Atalay, “Son günlerde çeşitli köşe yazıları ve yorumlarda HDP’li Selahattin Demirtaş’ın savunmasındaki 'bakanın kendisi İmralı’dan bana yazı getirdi' şeklindeki ifadesinden hareketle şahsımın 2010 yılında İmralı’dan Demirtaş’a mektup getirdiğim ima ve iddia edilmektedir. Bu ima ve iddiaların tümü gerçek dışıdır. Ben Demirtaş'a hiçbir zaman bir yazı veya mektup vermedim. Diğer taraftan hükümetimizden ne ben ne de siyasi konumdaki bir kişi İmralı’ya gitmiş veya İmralı'yla görüşmüştür. O işleri devletimizin ilgili kurumları yürütmüştür" ifadelerini kullandı.

DEMİRTAŞ NE DEMİŞTİ?

“2010 referandumunda partim boykot kararı aldı. Bizim üzerimizde ‘evet’ oyu verilmesi için baskı oluşturuldu. O dönemde partimin içinde olmadığı bir çözüm süreci vardı. Oslo süreci olarak bilinen, hükümet ve PKK yetkililerinin yüz yüze görüştüğü süreç. Anayasa teklifi sunuldu. Biz iki şeye itiraz ettik. Birincisi kimlikle ilgili düzenleme olmamasına, ikincisi de HSYK ve yüksek yargıyla ilgili düzenlemelerdeki tehlikelere dikkat çektik.

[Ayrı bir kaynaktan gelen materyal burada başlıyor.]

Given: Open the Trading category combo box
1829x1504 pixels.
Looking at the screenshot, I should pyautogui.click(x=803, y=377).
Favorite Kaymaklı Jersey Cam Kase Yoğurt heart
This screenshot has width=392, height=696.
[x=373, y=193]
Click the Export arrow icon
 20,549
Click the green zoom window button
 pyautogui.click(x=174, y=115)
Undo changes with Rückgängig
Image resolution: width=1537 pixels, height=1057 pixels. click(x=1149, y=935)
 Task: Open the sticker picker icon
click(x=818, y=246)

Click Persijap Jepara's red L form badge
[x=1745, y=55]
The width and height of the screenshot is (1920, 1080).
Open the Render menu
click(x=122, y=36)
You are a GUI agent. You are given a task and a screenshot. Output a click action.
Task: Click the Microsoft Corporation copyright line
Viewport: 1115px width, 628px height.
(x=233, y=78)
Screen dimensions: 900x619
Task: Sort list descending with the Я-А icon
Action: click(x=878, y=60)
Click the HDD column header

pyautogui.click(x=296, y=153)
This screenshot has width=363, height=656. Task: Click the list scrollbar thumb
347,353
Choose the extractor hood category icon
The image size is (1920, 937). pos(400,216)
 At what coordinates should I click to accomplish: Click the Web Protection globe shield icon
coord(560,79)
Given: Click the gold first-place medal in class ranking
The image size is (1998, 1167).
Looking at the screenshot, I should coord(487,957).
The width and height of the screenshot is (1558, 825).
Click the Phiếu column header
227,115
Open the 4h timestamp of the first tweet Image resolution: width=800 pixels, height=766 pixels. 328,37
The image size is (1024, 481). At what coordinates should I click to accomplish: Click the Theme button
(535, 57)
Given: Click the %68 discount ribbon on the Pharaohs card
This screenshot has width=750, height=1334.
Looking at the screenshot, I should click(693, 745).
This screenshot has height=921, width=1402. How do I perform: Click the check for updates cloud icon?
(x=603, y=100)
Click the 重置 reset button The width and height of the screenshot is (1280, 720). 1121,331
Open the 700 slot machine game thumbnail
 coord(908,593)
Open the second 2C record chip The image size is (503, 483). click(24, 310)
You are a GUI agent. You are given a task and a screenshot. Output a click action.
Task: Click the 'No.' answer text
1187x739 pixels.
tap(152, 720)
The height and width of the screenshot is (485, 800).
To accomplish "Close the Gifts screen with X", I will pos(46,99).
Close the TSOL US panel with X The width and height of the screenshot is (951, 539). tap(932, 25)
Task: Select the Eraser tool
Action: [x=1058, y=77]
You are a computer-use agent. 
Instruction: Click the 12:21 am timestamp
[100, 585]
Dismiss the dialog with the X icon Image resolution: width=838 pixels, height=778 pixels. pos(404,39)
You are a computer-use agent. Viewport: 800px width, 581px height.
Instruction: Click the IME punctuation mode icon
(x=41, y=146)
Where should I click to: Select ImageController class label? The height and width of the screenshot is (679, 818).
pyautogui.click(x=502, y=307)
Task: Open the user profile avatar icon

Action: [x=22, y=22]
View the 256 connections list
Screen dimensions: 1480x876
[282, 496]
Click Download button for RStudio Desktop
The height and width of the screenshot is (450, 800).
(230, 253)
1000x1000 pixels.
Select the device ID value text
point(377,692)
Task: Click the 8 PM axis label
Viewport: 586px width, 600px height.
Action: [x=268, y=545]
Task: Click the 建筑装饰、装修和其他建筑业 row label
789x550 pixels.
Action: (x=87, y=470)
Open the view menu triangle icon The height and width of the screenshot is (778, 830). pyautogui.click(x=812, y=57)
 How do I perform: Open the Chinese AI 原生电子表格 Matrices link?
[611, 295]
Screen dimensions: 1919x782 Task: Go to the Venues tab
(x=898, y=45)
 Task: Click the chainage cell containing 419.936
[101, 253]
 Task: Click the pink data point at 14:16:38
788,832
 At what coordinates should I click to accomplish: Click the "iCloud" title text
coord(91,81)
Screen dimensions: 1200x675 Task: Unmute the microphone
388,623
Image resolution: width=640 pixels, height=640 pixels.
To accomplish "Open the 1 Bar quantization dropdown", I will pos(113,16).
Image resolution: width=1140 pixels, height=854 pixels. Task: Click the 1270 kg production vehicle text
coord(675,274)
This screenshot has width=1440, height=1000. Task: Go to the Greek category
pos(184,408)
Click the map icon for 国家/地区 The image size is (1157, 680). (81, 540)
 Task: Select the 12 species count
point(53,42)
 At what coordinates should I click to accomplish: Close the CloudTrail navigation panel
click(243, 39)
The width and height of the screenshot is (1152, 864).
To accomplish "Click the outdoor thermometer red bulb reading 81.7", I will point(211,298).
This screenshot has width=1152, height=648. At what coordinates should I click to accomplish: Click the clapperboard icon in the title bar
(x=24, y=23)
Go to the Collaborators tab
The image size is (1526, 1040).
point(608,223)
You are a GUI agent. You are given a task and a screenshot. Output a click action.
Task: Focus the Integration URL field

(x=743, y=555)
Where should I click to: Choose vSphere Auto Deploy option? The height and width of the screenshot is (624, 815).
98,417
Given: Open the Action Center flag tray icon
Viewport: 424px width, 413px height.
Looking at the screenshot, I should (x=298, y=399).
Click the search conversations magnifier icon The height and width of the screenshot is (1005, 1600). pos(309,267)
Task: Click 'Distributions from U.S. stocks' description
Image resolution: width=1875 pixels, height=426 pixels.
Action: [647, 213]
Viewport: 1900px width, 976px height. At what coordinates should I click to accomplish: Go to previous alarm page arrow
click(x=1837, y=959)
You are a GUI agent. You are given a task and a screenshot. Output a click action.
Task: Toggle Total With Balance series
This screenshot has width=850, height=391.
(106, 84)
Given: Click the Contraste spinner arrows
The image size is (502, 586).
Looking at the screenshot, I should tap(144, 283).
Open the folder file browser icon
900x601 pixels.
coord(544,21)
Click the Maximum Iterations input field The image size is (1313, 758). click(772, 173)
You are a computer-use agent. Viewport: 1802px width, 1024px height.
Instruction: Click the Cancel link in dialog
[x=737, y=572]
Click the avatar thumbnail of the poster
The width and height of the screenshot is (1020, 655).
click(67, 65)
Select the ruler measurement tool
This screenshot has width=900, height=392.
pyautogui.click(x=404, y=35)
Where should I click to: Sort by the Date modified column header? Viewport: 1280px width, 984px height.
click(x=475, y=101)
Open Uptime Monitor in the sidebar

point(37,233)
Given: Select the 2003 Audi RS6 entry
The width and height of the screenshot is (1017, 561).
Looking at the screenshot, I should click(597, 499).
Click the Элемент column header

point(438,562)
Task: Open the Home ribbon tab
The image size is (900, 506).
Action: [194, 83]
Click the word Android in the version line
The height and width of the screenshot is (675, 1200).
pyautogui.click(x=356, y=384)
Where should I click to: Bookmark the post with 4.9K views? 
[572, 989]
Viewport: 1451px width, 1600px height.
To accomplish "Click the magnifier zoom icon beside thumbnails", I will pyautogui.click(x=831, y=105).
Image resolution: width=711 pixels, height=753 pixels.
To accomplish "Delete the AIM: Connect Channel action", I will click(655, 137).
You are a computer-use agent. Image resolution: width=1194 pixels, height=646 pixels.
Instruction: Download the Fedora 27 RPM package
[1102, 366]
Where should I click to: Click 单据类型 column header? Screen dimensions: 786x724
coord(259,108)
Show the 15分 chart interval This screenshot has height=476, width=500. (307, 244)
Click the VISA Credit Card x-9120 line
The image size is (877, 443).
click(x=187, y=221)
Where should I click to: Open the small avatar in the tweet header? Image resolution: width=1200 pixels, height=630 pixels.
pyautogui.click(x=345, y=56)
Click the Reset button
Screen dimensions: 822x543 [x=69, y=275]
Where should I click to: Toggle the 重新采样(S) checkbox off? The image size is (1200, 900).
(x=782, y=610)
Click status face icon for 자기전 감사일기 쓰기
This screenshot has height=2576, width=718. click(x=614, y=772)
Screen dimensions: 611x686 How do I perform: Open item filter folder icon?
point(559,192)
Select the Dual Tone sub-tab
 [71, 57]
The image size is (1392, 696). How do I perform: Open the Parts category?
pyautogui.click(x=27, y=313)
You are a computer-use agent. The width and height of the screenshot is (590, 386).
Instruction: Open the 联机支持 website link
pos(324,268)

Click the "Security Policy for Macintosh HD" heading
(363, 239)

Boykot kararı aldık. Ne yaptılar biliyor musunuz? ‘Bunlar İmralı’dan talimat alıyor’ diyorlardı ya. Abdullah Öcalan’ın el yazısıyla bakanın kendisi İmralı’dan yazı getirdi. Bana getirdi. Niye, referandumda hem parlamentoda, hem dışarıda ‘evet’ oyu vermemiz için. İnkâr ederlerse tanıkları burada dinleteceğim. Kabul etmedik. Hem yazıda öyle bir şey yok. Öcalan’ın el yazısı. Yazı şu:

‘Partiniz hangi kararı verirse saygı duyuyoruz. Ama anayasa değişikliği acaba yeni bir diyaloğun, çözüm sürecinin önünü açar mı, parti olarak değerlendirmenizi rica ediyorum.’

Kabul etmedik, boykot tavrımızı sürdüreceğiz dedik, uzlaşı istiyorsanız HSYK ve dil-kimlik ile ilgili değişiklikleri geri çekin dedik.

Majesteleri öfkelendi tabii; ‘hani İmralı’dan talimat alıyorlardı’ demiş bakanlarına. Onlar da ‘bilmiyoruz vallahi’ demişler. Bizimle ilgili asıl kriz o zaman başladı.”